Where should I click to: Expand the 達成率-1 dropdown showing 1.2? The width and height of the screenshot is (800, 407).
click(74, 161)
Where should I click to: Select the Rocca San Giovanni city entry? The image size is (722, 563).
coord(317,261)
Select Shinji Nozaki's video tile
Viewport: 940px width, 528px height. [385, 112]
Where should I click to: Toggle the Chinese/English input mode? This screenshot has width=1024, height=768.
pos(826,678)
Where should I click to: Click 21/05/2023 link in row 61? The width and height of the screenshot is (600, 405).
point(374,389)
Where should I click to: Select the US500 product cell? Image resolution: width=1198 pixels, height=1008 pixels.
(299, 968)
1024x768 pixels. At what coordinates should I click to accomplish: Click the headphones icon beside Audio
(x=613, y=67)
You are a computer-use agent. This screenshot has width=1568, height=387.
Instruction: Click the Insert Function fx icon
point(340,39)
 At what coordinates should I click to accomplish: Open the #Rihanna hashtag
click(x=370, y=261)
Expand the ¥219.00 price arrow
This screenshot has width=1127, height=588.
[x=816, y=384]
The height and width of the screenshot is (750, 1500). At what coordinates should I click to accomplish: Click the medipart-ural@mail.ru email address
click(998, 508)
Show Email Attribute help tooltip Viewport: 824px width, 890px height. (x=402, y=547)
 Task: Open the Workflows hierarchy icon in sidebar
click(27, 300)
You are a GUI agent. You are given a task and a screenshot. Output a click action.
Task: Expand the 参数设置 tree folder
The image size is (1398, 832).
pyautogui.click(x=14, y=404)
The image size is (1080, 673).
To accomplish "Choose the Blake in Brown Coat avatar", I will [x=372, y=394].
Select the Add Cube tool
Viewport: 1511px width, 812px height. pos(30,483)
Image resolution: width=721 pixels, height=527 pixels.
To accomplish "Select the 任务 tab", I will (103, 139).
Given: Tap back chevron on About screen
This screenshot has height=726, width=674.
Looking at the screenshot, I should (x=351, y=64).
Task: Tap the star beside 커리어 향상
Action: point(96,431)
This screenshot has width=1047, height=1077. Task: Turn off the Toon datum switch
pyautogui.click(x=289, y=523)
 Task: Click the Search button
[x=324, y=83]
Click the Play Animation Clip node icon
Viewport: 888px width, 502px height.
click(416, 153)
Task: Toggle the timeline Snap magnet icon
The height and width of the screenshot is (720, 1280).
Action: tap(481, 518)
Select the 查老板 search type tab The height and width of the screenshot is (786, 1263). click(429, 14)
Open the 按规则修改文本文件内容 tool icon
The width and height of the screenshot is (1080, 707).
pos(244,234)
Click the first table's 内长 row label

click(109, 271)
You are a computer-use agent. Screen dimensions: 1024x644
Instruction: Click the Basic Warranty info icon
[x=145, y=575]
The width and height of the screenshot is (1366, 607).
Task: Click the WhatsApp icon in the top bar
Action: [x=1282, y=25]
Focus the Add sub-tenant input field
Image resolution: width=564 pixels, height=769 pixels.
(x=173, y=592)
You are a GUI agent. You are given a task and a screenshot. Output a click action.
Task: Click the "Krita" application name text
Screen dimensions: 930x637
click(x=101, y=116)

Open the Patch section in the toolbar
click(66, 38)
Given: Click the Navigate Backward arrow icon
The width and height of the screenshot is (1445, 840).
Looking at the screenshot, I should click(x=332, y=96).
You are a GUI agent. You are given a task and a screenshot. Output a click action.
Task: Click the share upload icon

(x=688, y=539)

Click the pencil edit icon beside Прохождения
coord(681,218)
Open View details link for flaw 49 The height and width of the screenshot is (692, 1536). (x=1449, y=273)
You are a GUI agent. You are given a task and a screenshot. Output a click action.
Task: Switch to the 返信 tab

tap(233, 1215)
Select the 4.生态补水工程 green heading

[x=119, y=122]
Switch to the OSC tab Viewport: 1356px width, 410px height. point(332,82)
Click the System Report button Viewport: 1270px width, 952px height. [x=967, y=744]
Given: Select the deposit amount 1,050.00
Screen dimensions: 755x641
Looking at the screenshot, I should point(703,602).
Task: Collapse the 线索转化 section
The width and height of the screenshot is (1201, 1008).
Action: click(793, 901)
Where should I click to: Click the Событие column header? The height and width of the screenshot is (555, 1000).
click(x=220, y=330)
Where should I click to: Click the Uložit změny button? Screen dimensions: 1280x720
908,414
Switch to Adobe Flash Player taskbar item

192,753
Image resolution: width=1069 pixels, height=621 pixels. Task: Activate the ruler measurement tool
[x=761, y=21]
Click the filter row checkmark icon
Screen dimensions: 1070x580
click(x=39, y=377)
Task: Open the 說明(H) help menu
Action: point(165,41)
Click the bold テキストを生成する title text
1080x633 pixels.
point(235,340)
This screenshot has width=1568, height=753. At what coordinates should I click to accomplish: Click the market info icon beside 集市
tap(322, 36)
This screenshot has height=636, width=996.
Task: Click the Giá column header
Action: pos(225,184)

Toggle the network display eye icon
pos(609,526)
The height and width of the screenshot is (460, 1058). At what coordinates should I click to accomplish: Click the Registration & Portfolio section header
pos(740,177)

§ **Task directions**
Extract all lines from the material above that include the word "computer".

§ **Solved problem**
You are a computer-use agent. This screenshot has width=1568, height=387.
You are a computer-use agent. Screen dimensions: 1024x644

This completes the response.